● **PROBLEM REQUIREMENTS**
Find each line below containing the word "will" and copy it.

● **RECORDS PROVIDED**
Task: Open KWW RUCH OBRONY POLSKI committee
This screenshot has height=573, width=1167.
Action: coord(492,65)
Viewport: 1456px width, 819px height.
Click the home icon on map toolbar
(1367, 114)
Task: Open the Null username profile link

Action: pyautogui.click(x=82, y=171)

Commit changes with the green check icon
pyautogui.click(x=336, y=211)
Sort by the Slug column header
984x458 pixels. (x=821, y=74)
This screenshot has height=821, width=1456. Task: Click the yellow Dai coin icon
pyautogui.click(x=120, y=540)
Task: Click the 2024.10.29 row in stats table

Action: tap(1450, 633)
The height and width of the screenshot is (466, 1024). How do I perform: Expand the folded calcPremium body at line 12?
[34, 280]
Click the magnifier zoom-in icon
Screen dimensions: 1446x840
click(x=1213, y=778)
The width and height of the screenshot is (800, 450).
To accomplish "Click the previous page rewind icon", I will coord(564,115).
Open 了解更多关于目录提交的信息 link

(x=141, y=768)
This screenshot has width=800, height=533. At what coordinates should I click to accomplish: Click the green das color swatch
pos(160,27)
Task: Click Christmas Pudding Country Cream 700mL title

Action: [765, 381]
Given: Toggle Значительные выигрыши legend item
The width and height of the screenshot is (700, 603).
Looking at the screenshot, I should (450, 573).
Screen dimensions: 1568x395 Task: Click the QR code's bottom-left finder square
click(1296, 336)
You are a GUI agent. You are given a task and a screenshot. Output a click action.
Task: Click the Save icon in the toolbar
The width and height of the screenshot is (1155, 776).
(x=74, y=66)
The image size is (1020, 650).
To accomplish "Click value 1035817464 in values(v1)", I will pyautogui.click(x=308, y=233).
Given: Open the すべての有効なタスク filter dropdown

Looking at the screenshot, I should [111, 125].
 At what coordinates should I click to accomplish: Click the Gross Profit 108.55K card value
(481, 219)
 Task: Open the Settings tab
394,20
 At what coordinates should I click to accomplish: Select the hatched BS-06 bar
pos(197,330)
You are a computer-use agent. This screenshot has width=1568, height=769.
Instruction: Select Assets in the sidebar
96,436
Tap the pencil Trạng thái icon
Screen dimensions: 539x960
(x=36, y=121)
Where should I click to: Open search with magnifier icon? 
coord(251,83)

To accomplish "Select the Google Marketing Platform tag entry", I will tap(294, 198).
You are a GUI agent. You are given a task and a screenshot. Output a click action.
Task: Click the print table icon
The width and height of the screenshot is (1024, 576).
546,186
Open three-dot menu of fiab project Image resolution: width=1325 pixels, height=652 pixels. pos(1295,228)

● **RESULT OF THE TASK**
To accomplish "Click the previous page rewind icon", I will coord(564,115).
To accomplish "Click value 1035817464 in values(v1)", I will pyautogui.click(x=308, y=233).
To accomplish "Select the Google Marketing Platform tag entry", I will tap(294, 198).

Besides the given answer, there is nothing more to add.